O número final de vítimas é ainda incerto, mas uma coisa é já indesmentível: esta quarta-feira é o dia mais negro de que há memória para os militares e polícias egípcios que atuam no Sinai.

Cerca de 70 terroristas atacaram pelo menos cinco postos de controlo situados no norte daquela península, já perto da fronteira com Israel, e ainda uma esquadra de polícia.

Fontes militares indicam que os atacantes dispunham de carrinhas equipadas com metralhadoras anti-aéreas, e foguetes autopropulsados do tipo RPG.

Os tiroteios prolongaram-se por oito horas e terminaram com a morte de pelo menos 36 polícias, militares e civis, bem como de 38 atacantes. A estes números acrescentam-se ainda dezenas de feridos.

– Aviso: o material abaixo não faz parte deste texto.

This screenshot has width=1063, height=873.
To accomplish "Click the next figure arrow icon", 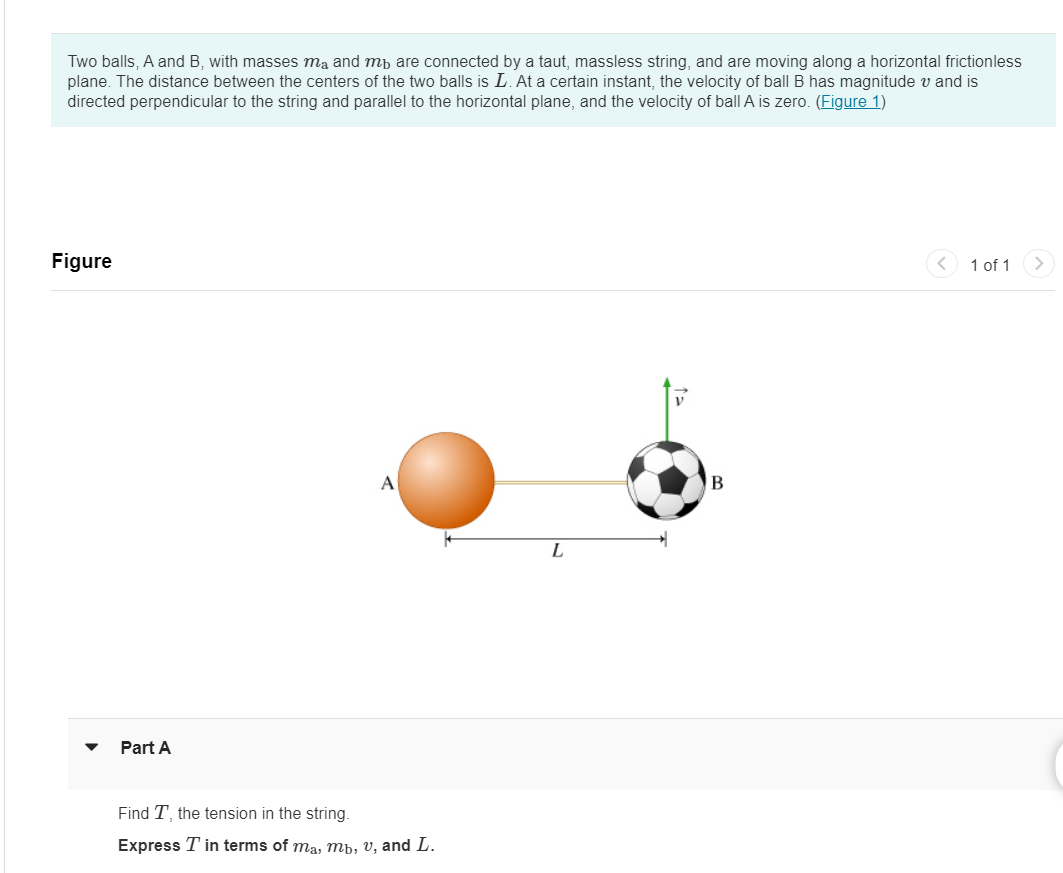I will (x=1039, y=264).
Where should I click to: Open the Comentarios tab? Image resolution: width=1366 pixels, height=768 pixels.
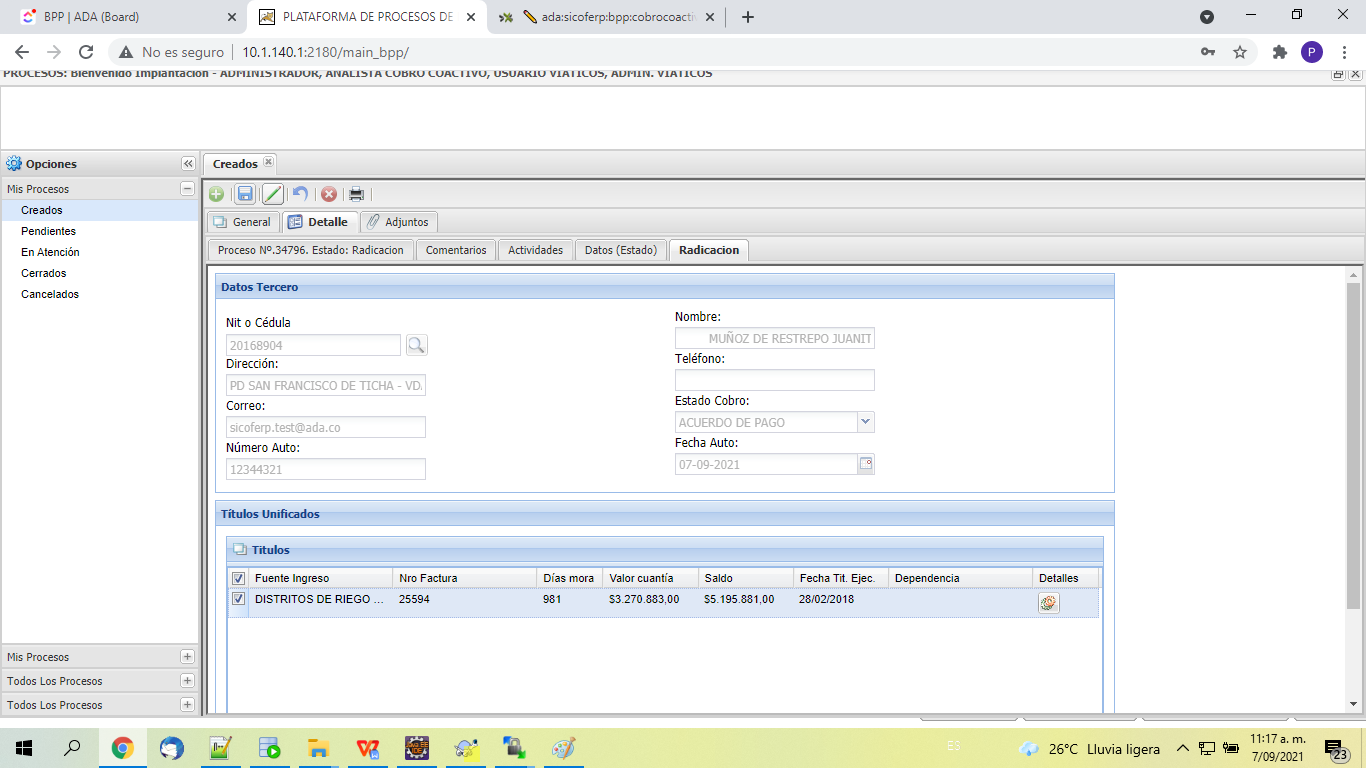[456, 250]
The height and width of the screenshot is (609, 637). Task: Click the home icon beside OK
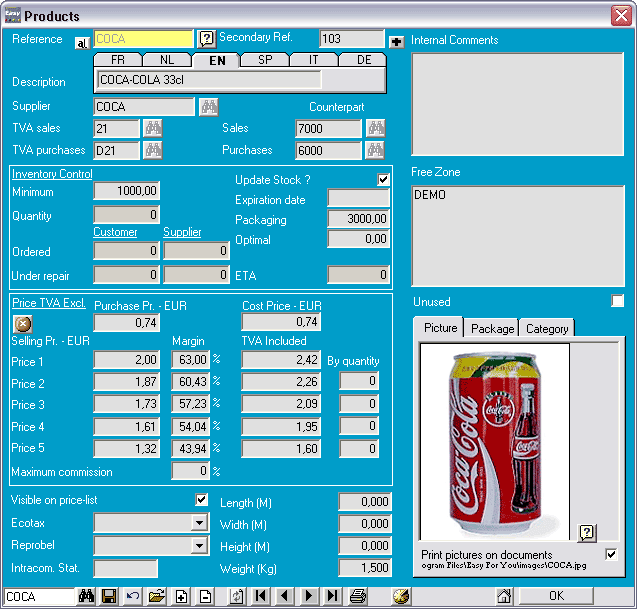pyautogui.click(x=505, y=597)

Aviões F-16 e helicópteros Apache da Força Aérea Egípcia foram usados contra os terroristas, especialmente aqueles que atacaram a esquadra de polícia na cidade de Sheikh Zuweid.

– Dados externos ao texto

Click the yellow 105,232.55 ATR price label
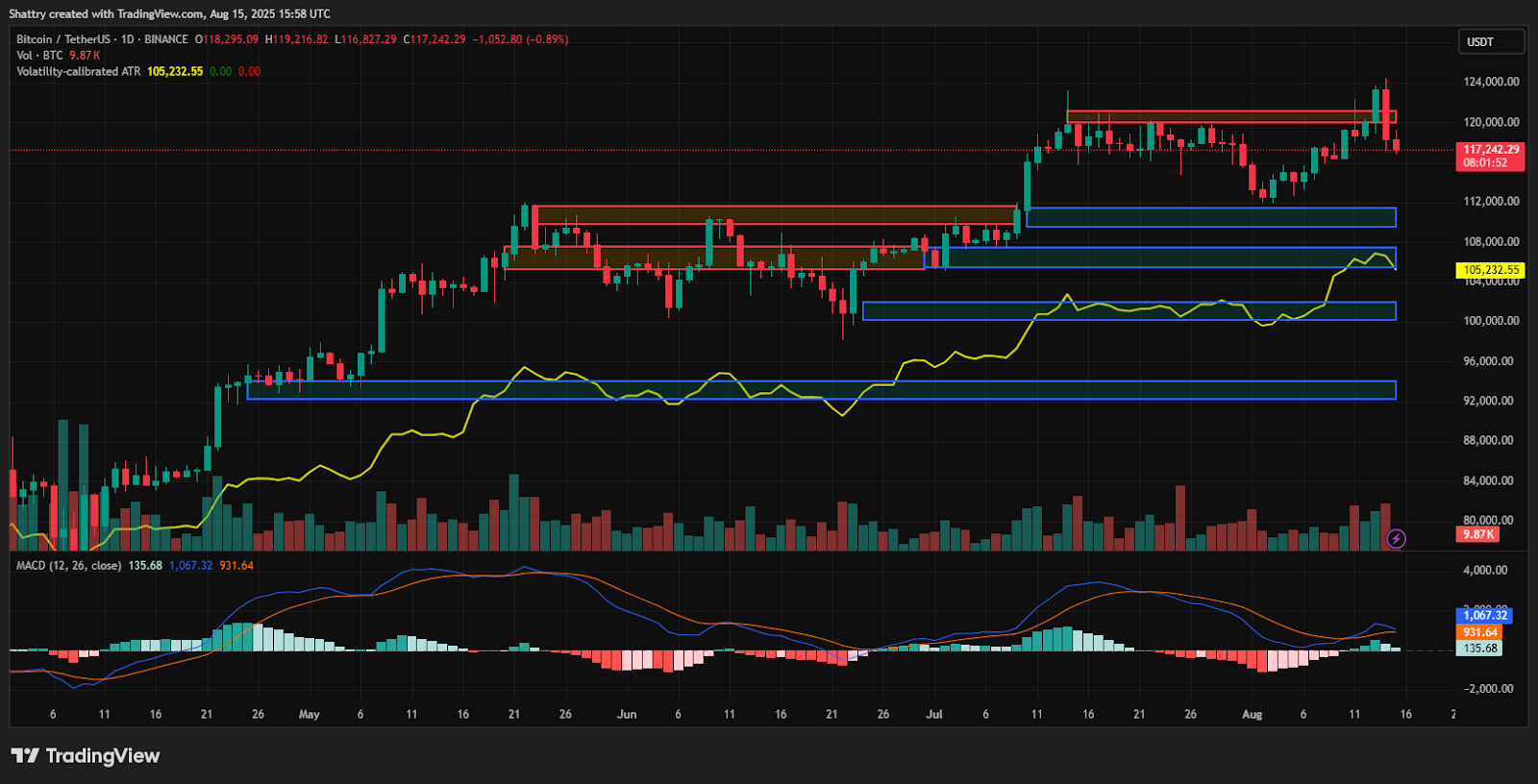This screenshot has width=1538, height=784. tap(1491, 270)
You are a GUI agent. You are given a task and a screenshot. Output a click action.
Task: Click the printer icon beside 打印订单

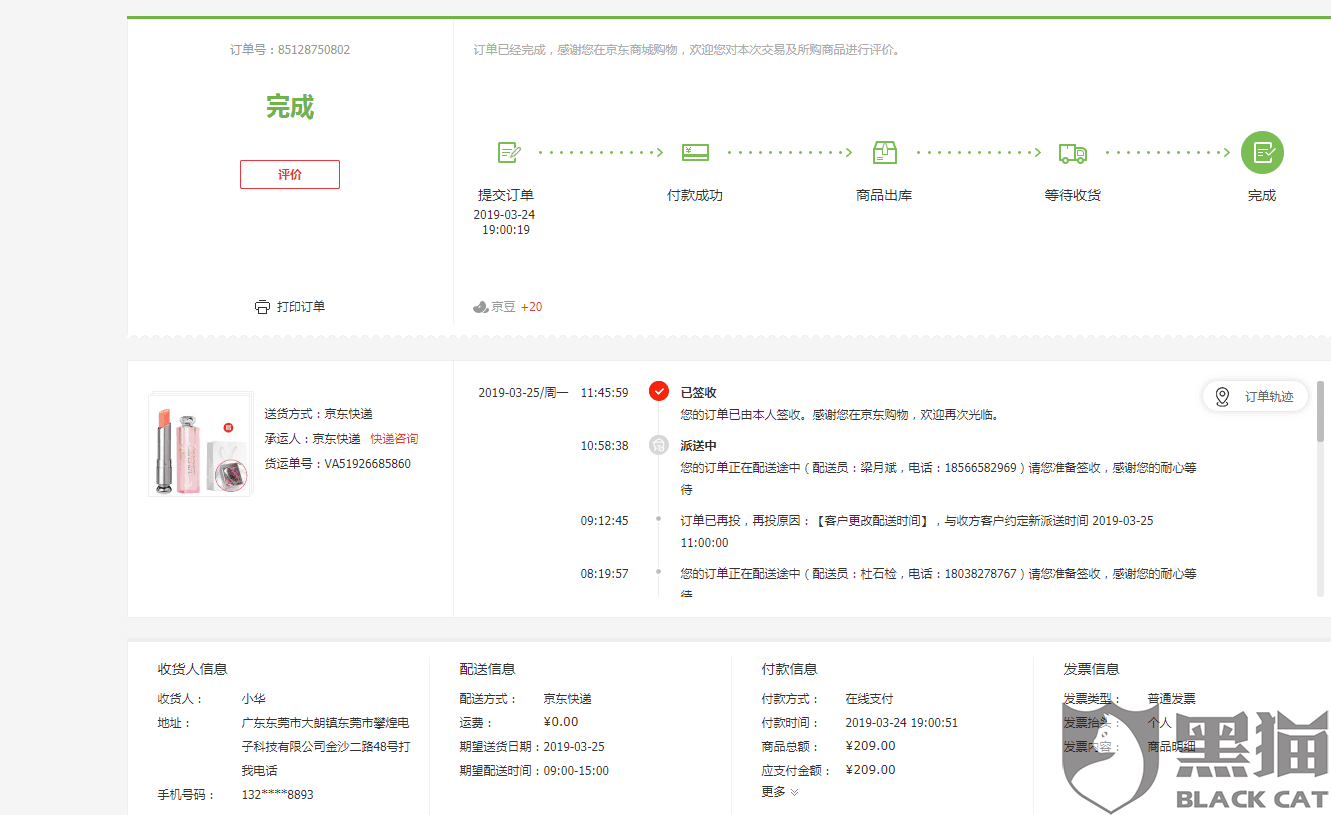263,306
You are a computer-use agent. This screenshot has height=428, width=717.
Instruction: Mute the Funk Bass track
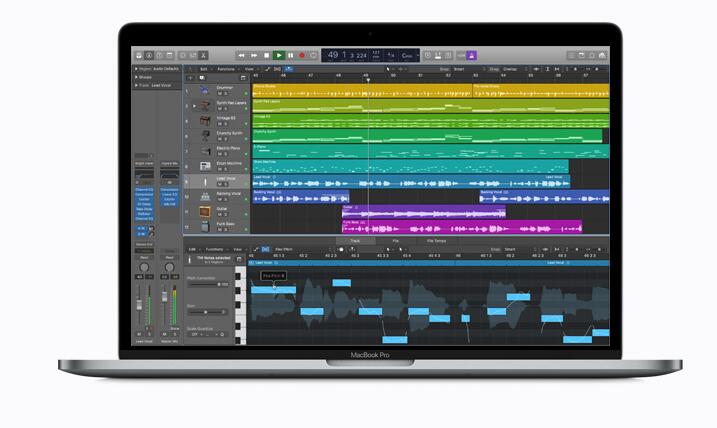219,231
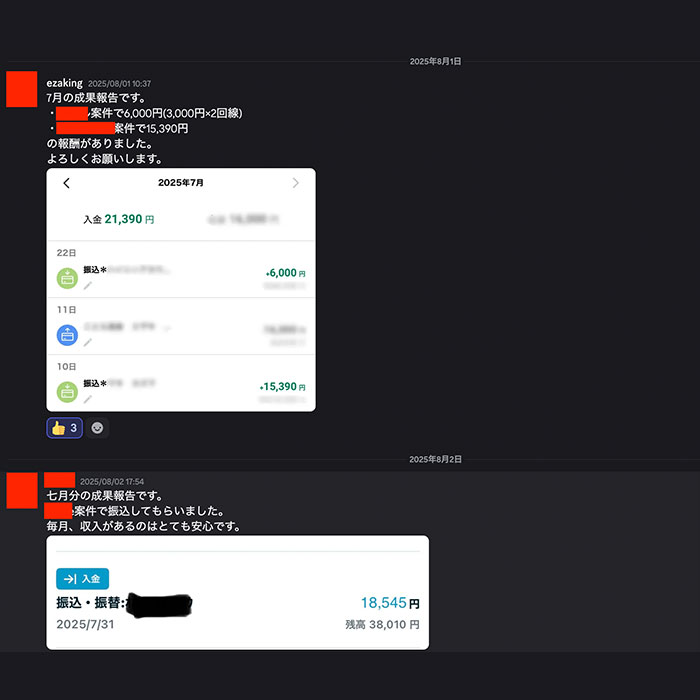Click ezaking's red avatar image
Viewport: 700px width, 700px height.
[x=21, y=89]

Os homens do Estado Islâmico cercaram o edifício e colocaram bombas à sua volta e na estrada de ligação com uma base militar próxima, de modo a impedir a retirada dos polícias e o envio de reforços.

Não é claro se os combates ainda prosseguem, mas sabe-se foram muito intensos, o que impediu os serviços de socorro de se aproximarem do local para retirar as vítimas.

Os ataques foram reivindicados pelo grupo do Estado Islâmico que atua na Península do Sinai.